Auch der FC Bayern muss sich die Kritik gefallen lassen, sich gerade in der Anfangszeit nicht genügend um Breno gekümmert zu haben.
Elber liess in dieser Hinsicht zuletzt kein gutes Haar an seinem Ex-Klub: "Der FC Bayern hat eine Mitschuld, dass es mit Breno so weit gekommen ist ", ist sich Elber sicher.
Im Alltag überfordert
"Junge Spieler aus Südamerika haben doch keine Ahnung, wie das Leben hier funktioniert. Manchmal braucht man auch als Spieler beim FC Bayern ein Kindermädchen", führte Elber weiter aus.
Arztbesuche, zum Einkaufen gehen - harmlos erscheinende Aktivitäten überforderten Breno offenbar schon. Auch weil er die deutsche Sprache nie richtig lernte.
Untersuchungen wegen Medikamentenschrank
Zur Kritik von Elber gesellten sich zuletzt neue Vorwürfe gegen den FCB. Offenbar war ein Medikamentenschrank im Klubgebäude frei zugänglich.
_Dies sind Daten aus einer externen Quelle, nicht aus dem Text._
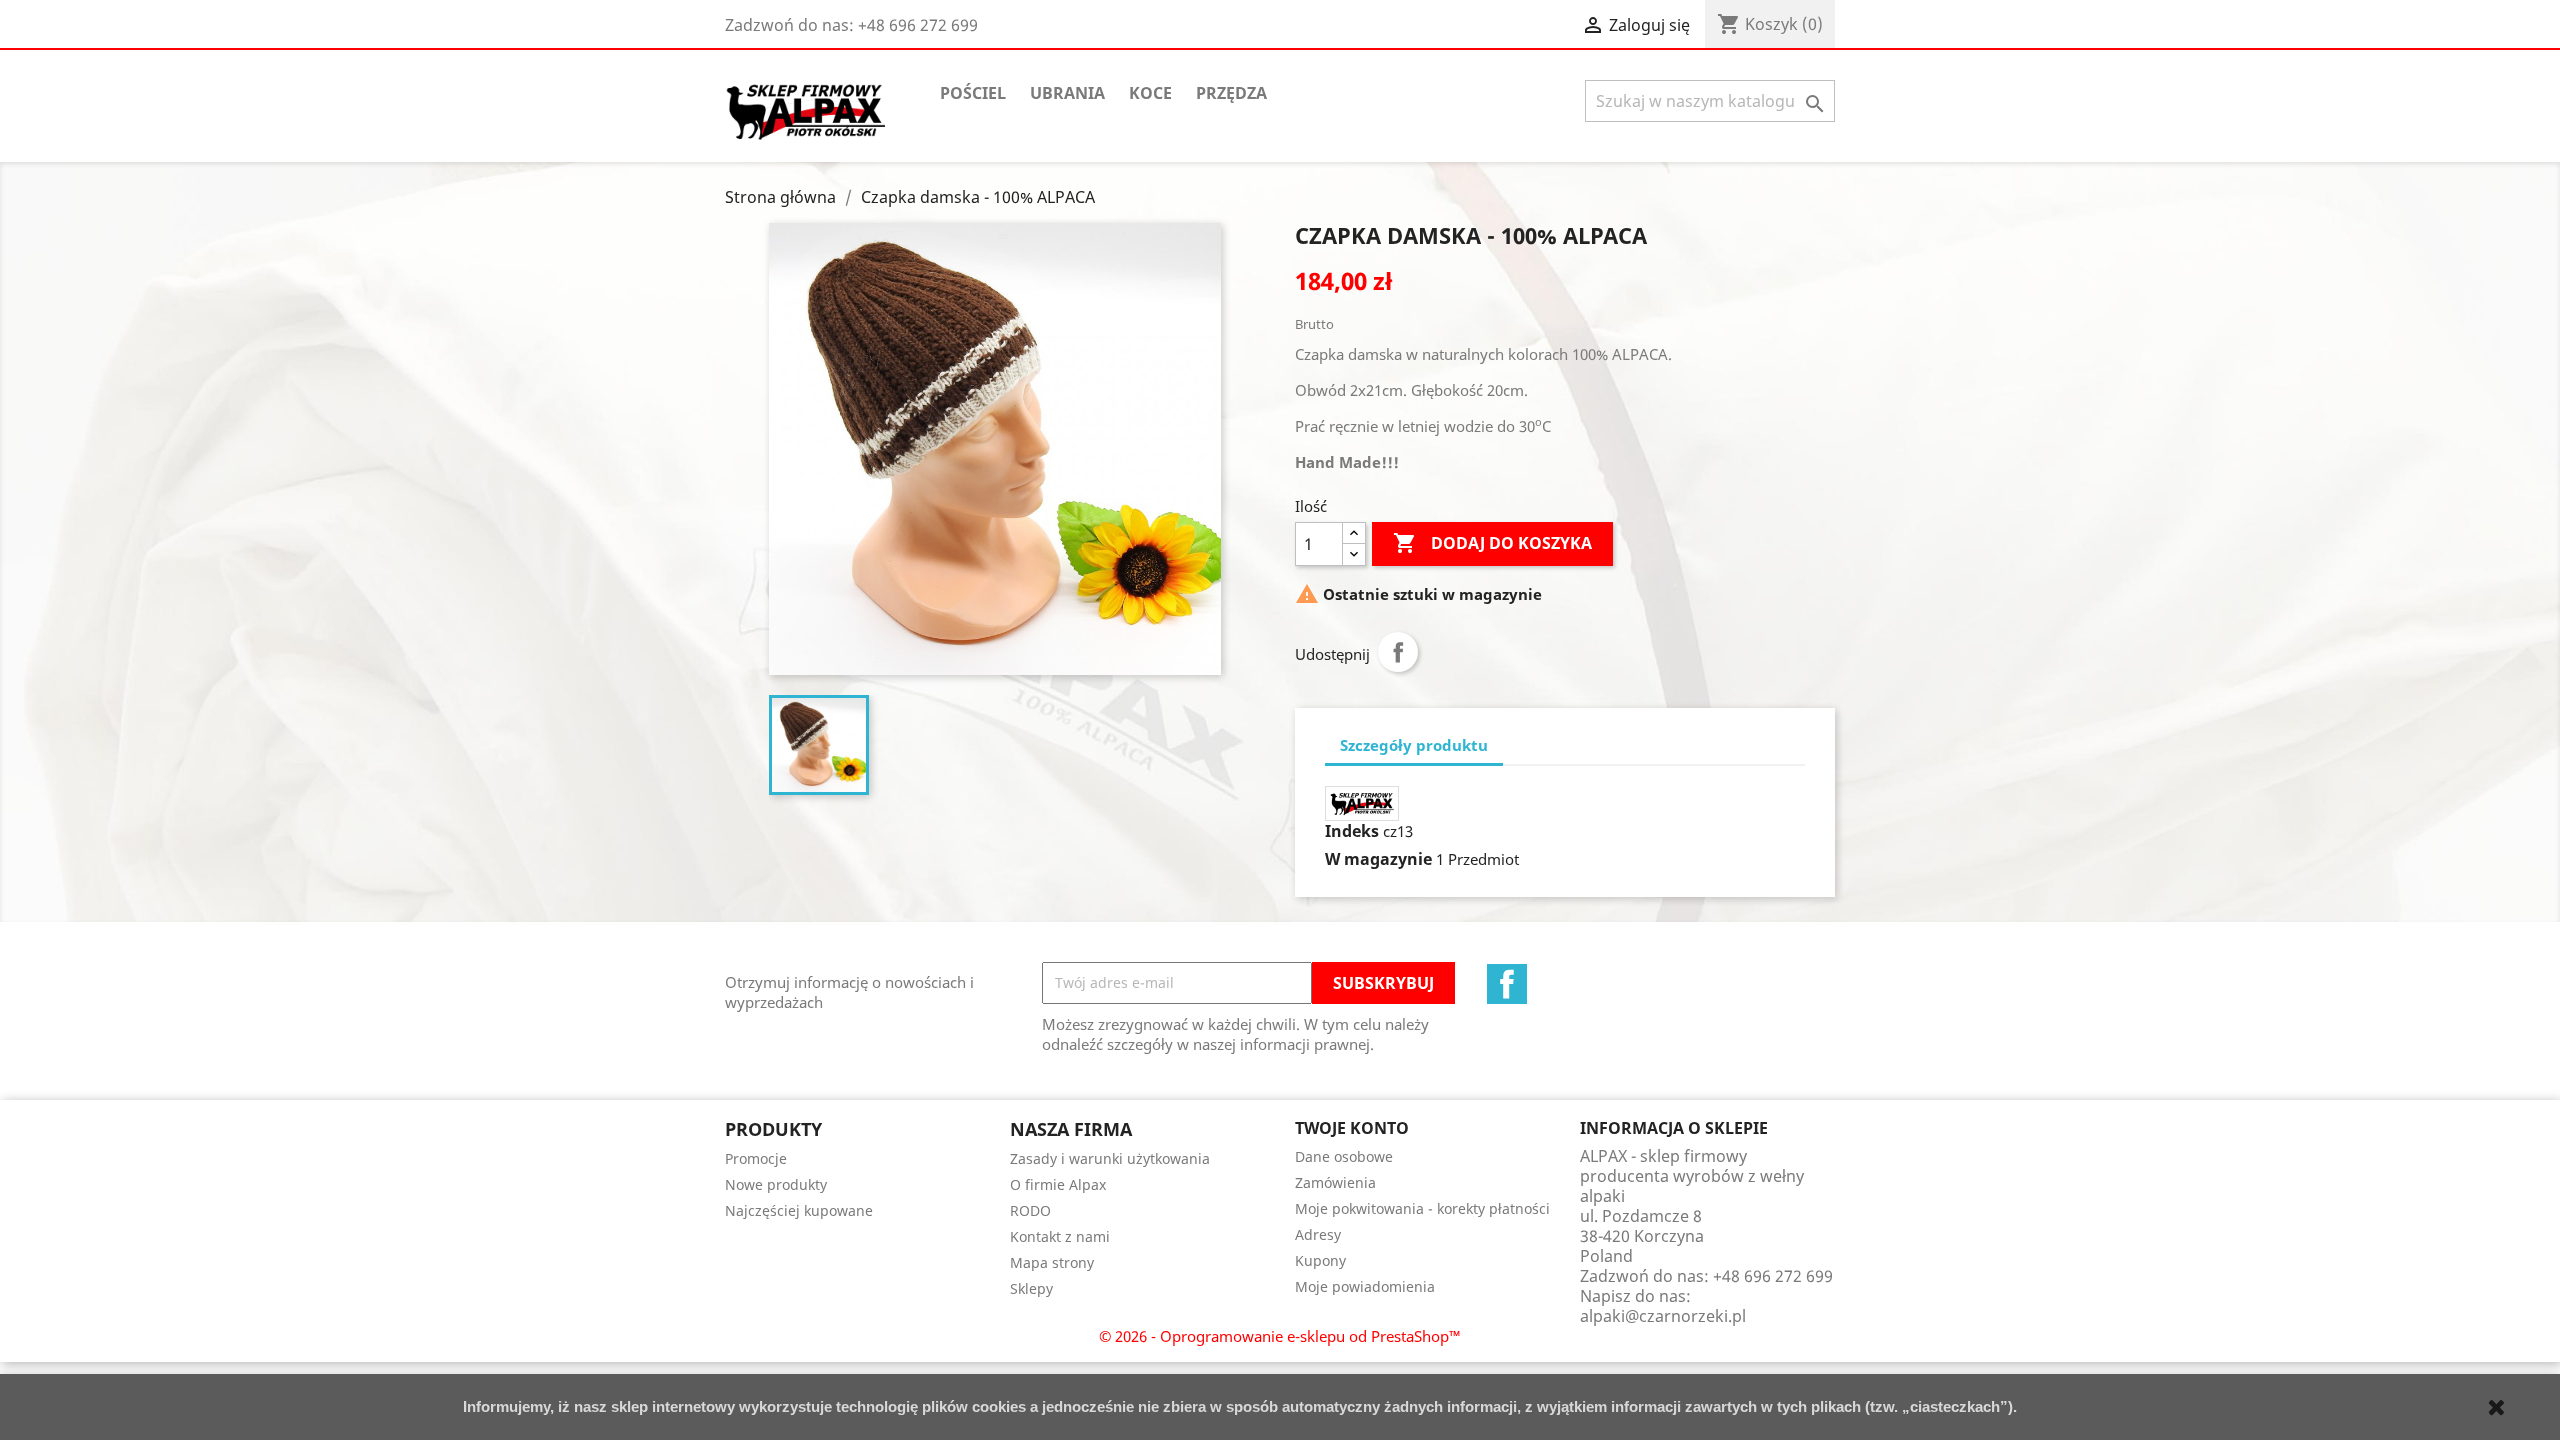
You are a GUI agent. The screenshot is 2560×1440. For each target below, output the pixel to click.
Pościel (973, 93)
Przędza (1231, 93)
Dort soll sich Breno Schlafmittel herausgenommen haben.
Die Staatsanwaltschaft bestätigte nach eingeleiteten Ermittlungen gegen den FCB inzwischen die Existenz dieses geöffneten Medikamentenschranks.
Der FC Bayern bedauerte in einer Pressemitteilung das Urteil gegen Breno. Die Münchner hätten sich gewünscht, dass er eine zweite Chance bekommt.
Zumindest sie können aus der Tragödie Breno etwas lernen.